[Start of section]

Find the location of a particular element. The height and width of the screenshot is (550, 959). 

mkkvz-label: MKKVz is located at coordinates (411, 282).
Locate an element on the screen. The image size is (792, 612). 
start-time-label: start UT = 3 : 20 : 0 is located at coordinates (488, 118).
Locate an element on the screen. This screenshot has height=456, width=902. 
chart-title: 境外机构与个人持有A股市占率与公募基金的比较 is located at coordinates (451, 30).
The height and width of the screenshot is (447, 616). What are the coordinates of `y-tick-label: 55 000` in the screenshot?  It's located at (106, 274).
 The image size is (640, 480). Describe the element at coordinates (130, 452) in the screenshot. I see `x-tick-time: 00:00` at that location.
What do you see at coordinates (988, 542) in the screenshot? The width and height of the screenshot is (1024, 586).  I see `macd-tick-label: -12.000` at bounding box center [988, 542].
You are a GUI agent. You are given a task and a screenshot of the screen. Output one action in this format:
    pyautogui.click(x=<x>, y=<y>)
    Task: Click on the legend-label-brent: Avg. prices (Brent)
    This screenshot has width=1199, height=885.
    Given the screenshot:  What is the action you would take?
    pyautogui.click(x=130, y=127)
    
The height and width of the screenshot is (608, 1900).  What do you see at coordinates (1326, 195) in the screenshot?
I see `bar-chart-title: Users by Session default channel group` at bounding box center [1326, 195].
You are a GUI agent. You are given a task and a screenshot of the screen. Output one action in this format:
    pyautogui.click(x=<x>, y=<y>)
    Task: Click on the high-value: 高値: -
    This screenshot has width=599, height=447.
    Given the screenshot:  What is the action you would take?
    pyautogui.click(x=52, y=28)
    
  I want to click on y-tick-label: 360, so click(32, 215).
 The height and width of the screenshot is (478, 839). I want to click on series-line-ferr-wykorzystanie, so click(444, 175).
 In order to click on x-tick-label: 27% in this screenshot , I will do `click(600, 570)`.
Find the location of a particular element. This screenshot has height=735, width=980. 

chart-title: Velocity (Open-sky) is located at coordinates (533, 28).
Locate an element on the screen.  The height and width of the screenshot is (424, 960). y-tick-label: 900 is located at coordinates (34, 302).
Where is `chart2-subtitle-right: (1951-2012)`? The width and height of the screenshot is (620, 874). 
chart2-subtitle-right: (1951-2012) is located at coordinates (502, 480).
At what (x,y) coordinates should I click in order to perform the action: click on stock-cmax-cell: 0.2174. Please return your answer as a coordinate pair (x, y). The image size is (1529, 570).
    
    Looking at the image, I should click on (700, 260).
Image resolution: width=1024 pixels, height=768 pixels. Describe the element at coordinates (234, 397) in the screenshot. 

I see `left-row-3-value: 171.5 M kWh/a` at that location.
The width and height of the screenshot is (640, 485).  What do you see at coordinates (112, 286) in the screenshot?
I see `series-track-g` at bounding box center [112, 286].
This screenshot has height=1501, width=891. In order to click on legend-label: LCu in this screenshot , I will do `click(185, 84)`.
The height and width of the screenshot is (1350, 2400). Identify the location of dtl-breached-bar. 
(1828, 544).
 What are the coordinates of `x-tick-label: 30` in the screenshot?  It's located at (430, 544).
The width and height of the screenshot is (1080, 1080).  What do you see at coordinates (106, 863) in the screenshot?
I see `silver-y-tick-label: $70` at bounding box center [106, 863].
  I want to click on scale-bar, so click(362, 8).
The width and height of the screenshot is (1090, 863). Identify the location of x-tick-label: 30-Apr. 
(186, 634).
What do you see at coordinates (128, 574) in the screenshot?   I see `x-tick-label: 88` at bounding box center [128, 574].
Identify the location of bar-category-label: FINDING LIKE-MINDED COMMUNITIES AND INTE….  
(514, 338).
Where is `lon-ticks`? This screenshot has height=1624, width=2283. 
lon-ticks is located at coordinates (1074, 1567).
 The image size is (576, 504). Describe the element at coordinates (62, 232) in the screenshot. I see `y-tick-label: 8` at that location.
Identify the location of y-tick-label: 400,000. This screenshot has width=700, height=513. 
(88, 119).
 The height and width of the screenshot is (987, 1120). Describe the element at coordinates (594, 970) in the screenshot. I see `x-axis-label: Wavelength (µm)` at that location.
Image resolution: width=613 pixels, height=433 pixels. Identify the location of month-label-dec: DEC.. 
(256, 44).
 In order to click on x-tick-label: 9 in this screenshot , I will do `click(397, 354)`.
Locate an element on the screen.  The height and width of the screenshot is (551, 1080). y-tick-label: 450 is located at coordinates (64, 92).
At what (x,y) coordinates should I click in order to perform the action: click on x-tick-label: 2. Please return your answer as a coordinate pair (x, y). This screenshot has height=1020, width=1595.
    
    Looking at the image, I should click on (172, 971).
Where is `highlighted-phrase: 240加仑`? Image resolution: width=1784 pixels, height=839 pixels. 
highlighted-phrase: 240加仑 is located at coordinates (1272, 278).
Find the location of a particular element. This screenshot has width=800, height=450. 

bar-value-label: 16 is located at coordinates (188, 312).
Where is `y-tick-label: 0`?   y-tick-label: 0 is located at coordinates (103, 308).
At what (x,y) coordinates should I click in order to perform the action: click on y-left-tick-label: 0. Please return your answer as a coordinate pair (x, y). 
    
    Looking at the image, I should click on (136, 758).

[End of section]

## About this exercise:
Return the records above word for word, starting at the line that contains "The width and height of the screenshot is (1080, 1080)." and ending at the line that contains "What do you see at coordinates (128, 574)", with both of those lines included.

## Exercise result:
The width and height of the screenshot is (1080, 1080).  What do you see at coordinates (106, 863) in the screenshot?
I see `silver-y-tick-label: $70` at bounding box center [106, 863].
  I want to click on scale-bar, so click(362, 8).
The width and height of the screenshot is (1090, 863). Identify the location of x-tick-label: 30-Apr. 
(186, 634).
What do you see at coordinates (128, 574) in the screenshot?   I see `x-tick-label: 88` at bounding box center [128, 574].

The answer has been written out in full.